-- Opening Marker --

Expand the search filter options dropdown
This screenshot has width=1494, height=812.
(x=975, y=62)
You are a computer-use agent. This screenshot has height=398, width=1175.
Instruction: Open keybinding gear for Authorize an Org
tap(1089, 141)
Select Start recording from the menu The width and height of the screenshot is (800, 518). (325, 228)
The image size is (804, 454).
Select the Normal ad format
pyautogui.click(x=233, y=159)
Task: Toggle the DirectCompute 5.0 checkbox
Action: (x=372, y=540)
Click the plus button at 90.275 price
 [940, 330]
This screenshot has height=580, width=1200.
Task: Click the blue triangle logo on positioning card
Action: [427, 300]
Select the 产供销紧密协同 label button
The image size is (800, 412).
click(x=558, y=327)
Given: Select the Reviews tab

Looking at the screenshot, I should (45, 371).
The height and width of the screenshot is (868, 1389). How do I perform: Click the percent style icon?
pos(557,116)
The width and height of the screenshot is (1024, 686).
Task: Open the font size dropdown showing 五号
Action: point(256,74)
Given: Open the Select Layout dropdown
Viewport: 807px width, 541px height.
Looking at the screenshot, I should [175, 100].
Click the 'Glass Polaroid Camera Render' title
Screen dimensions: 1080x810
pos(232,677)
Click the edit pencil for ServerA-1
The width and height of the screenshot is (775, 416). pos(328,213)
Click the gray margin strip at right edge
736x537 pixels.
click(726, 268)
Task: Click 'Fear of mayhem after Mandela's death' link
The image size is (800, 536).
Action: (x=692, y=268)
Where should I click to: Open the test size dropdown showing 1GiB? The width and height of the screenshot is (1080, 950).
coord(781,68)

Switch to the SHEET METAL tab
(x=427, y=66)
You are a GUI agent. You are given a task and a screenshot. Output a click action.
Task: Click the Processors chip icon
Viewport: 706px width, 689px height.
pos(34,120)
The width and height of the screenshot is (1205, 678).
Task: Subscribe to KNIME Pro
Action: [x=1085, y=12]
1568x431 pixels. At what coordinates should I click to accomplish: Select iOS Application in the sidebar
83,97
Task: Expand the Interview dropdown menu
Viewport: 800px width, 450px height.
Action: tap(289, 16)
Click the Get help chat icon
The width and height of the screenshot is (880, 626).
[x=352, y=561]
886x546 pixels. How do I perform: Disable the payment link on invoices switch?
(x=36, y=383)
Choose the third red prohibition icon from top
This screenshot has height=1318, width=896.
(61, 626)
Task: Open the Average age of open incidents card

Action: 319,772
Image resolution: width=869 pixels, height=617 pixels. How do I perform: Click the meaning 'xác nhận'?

-- Closing Marker --

▶ **WHAT IS NEEDED**:
Whenever a line in the records above contains the string "menu", copy that line.

▶ **TASK RESULT**:
Select Start recording from the menu The width and height of the screenshot is (800, 518). (325, 228)
Task: Expand the Interview dropdown menu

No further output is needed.